[Tasks]
**a.** Count the lines of the listing below that contain the word "screenshot", and reply with that number alone.
**b.** Continue the forum thread below about why a small XML file takes up far more memory as a Java String, picking up right after its last sentence.

14

If I take an XML file that is around 2kB on disk and load the contents as a String into memory in Java and then measure the object size it's around 33kB.

Why the huge increase in size?
If I do the same thing in C++ the resulting string object in memory is much closer to the 2kB.

To measure the memory in Java I'm using Instrumentation. For C++, I take the length of the serialized object (e.g string).

Joachim Sauer
  • 302,674
  • 57
  • 556
  • 614
imrichardcole
  • 4,633
  • 3
  • 23
  • 45
  • 11
    How are you measuring the in memory size? – Ren May 24 '13 at 06:52
  • How are you storing it in memory in java. Also Java has an overhead of around 16 bytes per object, so if you have lots of small string objects you will have a very high overhead !!! – Bruce Martin May 24 '13 at 06:59
  • I expect and overhead, but not ~30kB – imrichardcole May 24 '13 at 07:04
  • 3
    @imrichardcole can you please post your java/c++ code that you used to measure memory size. Anyone can't answer this question without knowing whether you are measuring them correctly first and foremost – Krishnabhadra May 24 '13 at 07:06
  • `Runtime.getRuntime().totalMemory());` will tell you how much memory is being used, but do you need to force garbage collection before calling it? – Bull May 24 '13 at 07:07
  • 4
    Can you describe the way you come up with 33KB? I believe the size you found is probably not the size for the string itself. – Adrian Shum May 24 '13 at 07:16
  • Yes, you should GC and give it time to finish. You also better to create a million of string copies in array, measure array size, fill it with strings, to be sure that you measure the size of strings and not other service objects, which may present in your program. String alone cannot take 32 kb. But hierarcy of XML objects can. – Val May 24 '13 at 07:52

6 Answers6

4

I think there are multiple factors involved. First of all, as Bruce Martin said, objects in java have an overhead of 16 bytes per object, c++ does not. Second, Strings in Java might be 2 Bytes per character instead of 1. Third, it could be that Java reserves more Memory for its Strings than the C++ std::string does.

Please note that these are just ideas where the big difference might come from.

Marius
  • 2,234
  • 16
  • 18
  • I believe we all aware of these overhead. However, it should be around double of the string length (or x3/x4 if there are lots of characters requires surrogates). However it cannot explain the >15x difference. There is something else wrong – Adrian Shum May 24 '13 at 07:30
  • I believe that these overheads amplify themselves if the java implementation uses many single string objects to store its data. – Marius May 24 '13 at 07:59
4

Assuming that your XML file contains mainly ASCII characters and uses an encoding that represents them as single bytes, then you can espect the in memory size to be at least double, since Java uses UTF-16 internally (I've heard of some JVMs that try to optimize this, thouhg). Added to that will be overhead for 2 objects (the String instance and an internal char array) with some fields, IIRC about 40 bytes overall.

[Stored rows]
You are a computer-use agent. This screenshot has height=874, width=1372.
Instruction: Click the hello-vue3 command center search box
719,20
==
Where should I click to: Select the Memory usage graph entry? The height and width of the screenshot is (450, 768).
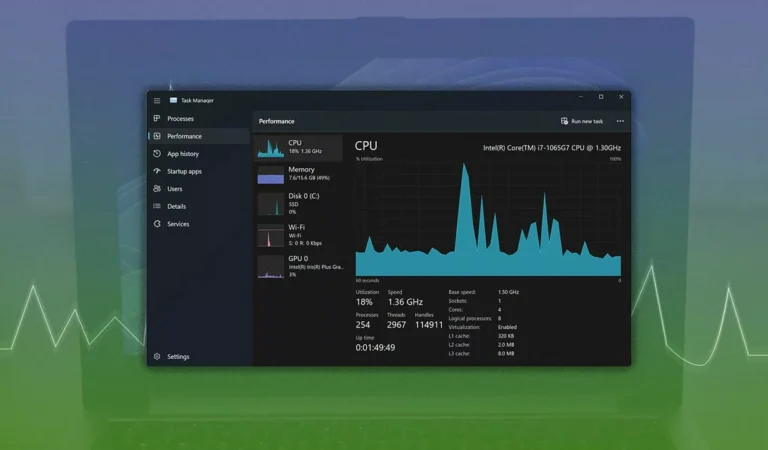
* * *
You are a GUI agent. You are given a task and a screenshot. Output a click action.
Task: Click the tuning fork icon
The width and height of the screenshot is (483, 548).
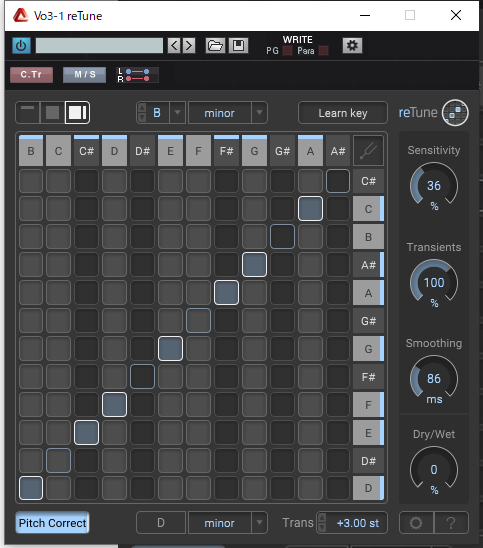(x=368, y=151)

[Answers to the tasks]
**a.** 4

**b.**
So your "object size" of 33kb is definitely not correct, unless you're using a weird JVM. There must be some problem with the method you use to measure it.

Michael Borgwardt
  • 342,105
  • 78
  • 482
  • 720
2

In Java String object have some extra data, that increases it's size.
It is object data, array data and some other variables. This can be array reference, offset, length etc.

Visit http://www.javamex.com/tutorials/memory/string_memory_usage.shtml for details.

Chechulin
  • 2,426
  • 7
  • 28
  • 35
  • However such extra data will not cost almost 30KB for a 2KB (in ASCII)/4KB (in UTF-16) string – Adrian Shum May 24 '13 at 07:16
  • Adrian, you are right. It is a mistake to say so. You can easily have huge data structures, which store 0 useful data. – Val May 24 '13 at 07:21
  • java.lang.String contains reference to the array, offset, length and hash code as integers, and 2 more references. It will yeld 24 bytes for x86 jvm and 36b for x64. Also, there are some memory overhead for char array. – Chechulin May 24 '13 at 07:24
  • @Chechulin we are all aware of that. However that overhead is simply tens of bytes. Even we included the overhead for ASCII vs UTF16, that only double the size, which means it should cost around 4KB. 33KB is doubtless in a level that cannot be explained by such kind of overhead. – Adrian Shum May 24 '13 at 07:29
  • Adrian, are you talking about java or c++? I think there is a little misunderstanding between us. `java.lang.String` should have at least 12b of memory overhead, 24b to 36b of variables and references and an overhead for the char array. Plus 2b - 4b for chars. It should take over 40b in memory. **upd**: if we discard array memory usage from String size in memory and replace it with reference to array, it will give exactly 40b (for String object) in memory. – Chechulin May 24 '13 at 07:35
  • External references http://karussell.wordpress.com/2012/04/18/memory-efficient-java-mission-impossible/ say about `Using 4 * 4 + 7 * 4 = 44 (!) bytes for an empty 32-bit String object`. It can be as 2x larger for 64-bit strings. The overhead is not constant also. Do not forget that there is an alignment also to 8 (or 16-byte?) words. Which 36b 64-bit overhead are you talking about? – Val May 24 '13 at 07:42
  • 1
    @Chechulin I was talking about Java :) All the "normal" overhead we are talking is going to cost ~40bytes. If we treat the difference between ASCII vs UTF16 as "overhead", it mostly doubles the size. However, OP is asking for a ~2000-char-string costing 33KB in memory, which seems cannot be explained by those normal overhead of Java String – Adrian Shum May 24 '13 at 07:43
  • Damn it, I misread this! I was thinking about 2B, not 2KB. Sorry, I was wrong. – Chechulin May 24 '13 at 07:51
1

String: a String's memory growth tracks its internal char array's growth. However, the String class adds another 24 bytes of overhead. For a nonempty String of size 10 characters or less, the added overhead cost relative to useful payload (2 bytes for each char plus 4 bytes for the length), ranges from 100 to 400 percent.

More: What is the memory consumption of an object in Java?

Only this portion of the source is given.